## Task statement
Copy word for word the lines of the listing from its start through the line that contains "coord(489,193)", including that line, and leave the pictures out.

## Task material
>> Start
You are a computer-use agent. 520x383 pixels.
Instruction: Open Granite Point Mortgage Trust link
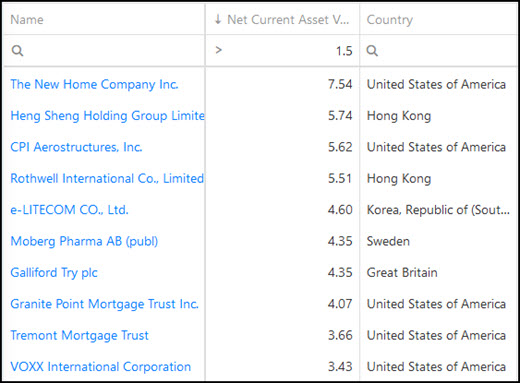click(104, 304)
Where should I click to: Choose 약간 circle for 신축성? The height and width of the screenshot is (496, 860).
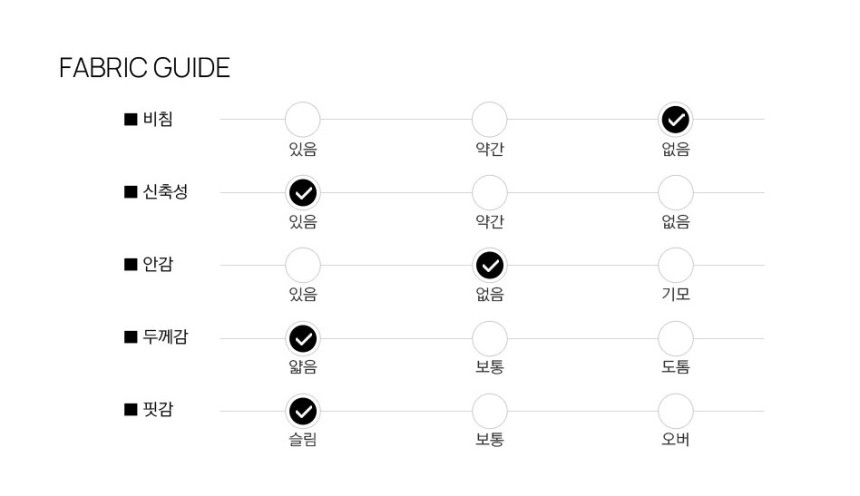coord(489,193)
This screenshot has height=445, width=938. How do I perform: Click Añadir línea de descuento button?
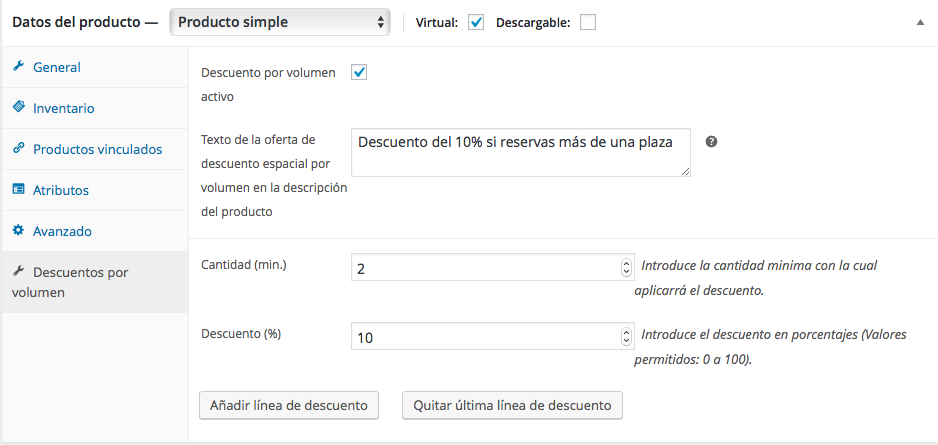[x=289, y=406]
>> End
## Final result
You are a computer-use agent. 520x383 pixels.
Instruction: Open Granite Point Mortgage Trust link
click(104, 304)
Where should I click to: Choose 약간 circle for 신축성? The height and width of the screenshot is (496, 860).
coord(489,193)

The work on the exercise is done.